Outdoors: Big changes in sea duck season for 2016-17

Courtesy Photo/Dave SartwellA mated pair of mallard ducks.

The 2016-17 migratory bird seasons will be set by the Massachusetts Division of Fisheries and Wildlife on April 21 of this year as opposed to the traditional time in August. There will be a drastic change in the sea duck season and daily limits for the coming year. 

The U. S. Fish and Wildlife Service sets a framework based on their research with the states having a minor say in when those seasons will be implemented. A public hearing will be held April 21, 2016, at 2:00 P.M., at the DFW field headquarters, 1 Rabbit Hill Road in Westborough. The DFW Board will vote on the regulations directly following the public hearing, therefore no public comments will be accepted after the hearing.

Substantial reductions in the sea duck season and limits will be implemented. Do not go to this meeting thinking you will be able to change these restrictions. There are a number of guiding operations that are going to be economically damaged by this reduction, but it appears that steps have to be taken to insure the long-term health of the populations.

Research indicates that sea ducks are long-lived birds that have fairly low reproductive rates compared with other ducks. Population abundance of these species may be sensitive to factors such as hunting that influence adult survival.

The population status of many sea duck species are poorly understood relative to other North American waterfowl, because they breed in remote areas that are not covered well by current surveys. However, recent analyses indicate that annual production is not sufficient to offset the annual mortality levels currently experienced by some sea duck populations. This is noted in the number of young harvested in relationship to the more mature birds. Over the last few years more and more older birds are being taken, indicating that reproduction is down. This is causing gradual declines in their numbers.

The U.S. Fish and Wildlife Service is obligated to ensure that populations of migratory birds remain sustainable. While the total sport harvest of sea ducks in the Atlantic Flyway is low relative to other waterfowl species, they believe that reductions in harvest levels may be needed to help stabilize populations. The Service and Atlantic Flyway States have identified steps for reducing the harvest of sea ducks. The proposed changes in season length and bag limits are expected to achieve an approximate harvest reduction of 25%.

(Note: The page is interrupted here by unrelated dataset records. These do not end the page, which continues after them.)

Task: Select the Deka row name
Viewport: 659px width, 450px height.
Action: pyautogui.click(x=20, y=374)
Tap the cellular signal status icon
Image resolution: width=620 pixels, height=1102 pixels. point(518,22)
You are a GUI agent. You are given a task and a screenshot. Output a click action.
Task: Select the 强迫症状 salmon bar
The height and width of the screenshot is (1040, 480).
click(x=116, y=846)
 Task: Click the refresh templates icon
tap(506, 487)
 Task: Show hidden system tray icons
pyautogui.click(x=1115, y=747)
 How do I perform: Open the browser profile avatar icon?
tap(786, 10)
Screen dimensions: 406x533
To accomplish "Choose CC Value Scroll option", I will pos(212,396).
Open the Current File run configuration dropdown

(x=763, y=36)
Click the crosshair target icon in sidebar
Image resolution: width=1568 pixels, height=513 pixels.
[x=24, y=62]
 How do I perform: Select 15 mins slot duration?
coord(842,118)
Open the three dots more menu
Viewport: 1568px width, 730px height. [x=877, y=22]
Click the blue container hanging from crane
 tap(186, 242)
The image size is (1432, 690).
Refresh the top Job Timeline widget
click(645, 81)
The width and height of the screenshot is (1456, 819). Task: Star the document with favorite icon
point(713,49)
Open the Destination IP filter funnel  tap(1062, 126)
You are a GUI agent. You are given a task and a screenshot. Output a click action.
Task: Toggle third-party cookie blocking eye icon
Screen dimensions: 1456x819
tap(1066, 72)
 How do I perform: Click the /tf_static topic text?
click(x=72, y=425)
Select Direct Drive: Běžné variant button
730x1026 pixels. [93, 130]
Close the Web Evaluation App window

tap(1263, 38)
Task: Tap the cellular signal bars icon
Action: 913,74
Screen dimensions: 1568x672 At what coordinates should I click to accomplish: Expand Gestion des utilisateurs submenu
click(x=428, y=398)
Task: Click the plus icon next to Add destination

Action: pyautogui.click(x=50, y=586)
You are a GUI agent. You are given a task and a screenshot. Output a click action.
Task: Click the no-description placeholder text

The proposed 2016/2017 season for sea ducks will be reduced to one season from November 21-Jan. 28 for a total of 60 days. The daily limit will drop from seven to five. You will be able to harvest only four scoter, four eider of which only one can be female, and four long-tailed ducks.

The other big change is in the brant season. As their numbers continue to rise, the season length and limits have been extended. This year the proposed season will run almost a month longer from Nov. 21-Jan 28 with the daily bag limit increased from one to two. This column will carry the complete set of dates once they are approved by the DFW.

Improved Trout Stocking Report

Massachusetts anglers who go to Mass.gov/Trout can now view a list or a map displaying trout stocking information, which is updated daily. Anglers seeking stocking reports for a particular water body or town should use the table to locate information.

Just type the name of the water body or town into the search window to find all stocking reports for that location. The table also allows users to sort based on an attribute including town, water body, stocking date, type of fish, or district. All districts are now displayed on the same table.

The new map component of the stocking report allows users to zoom and pan to regions of the state and discover new destinations for fishing. The default map view shows the entire state, zoom to the area you would like to explore. Click on a water body (indicated by a pushpin icon or highlighted in purple when zoomed in) to view the dates and types of trout that have been stocked at that location. Stocking locations on streams are approximate, and fish swim, so be sure to investigate other reaches of the stream as well.

Turkey Reporting

With just a few days to the spring turkey season the DFW reminds all hunters that immediately following harvest, hunters must fill out and affix the tag from their turkey permit to the turkey. The turkey must be reported either online via MassFishHunt system or at a traditional checking station within 48 hours of harvest and before the bird is processed for food or taxidermy. The MassFishHunt system generates a confirmation number which must be written on the harvest tag attached to the turkey; the confirmation number serves as the official seal. The tag (or metal seal from a check station) must remain on the bird until it is processed for food or for taxidermy.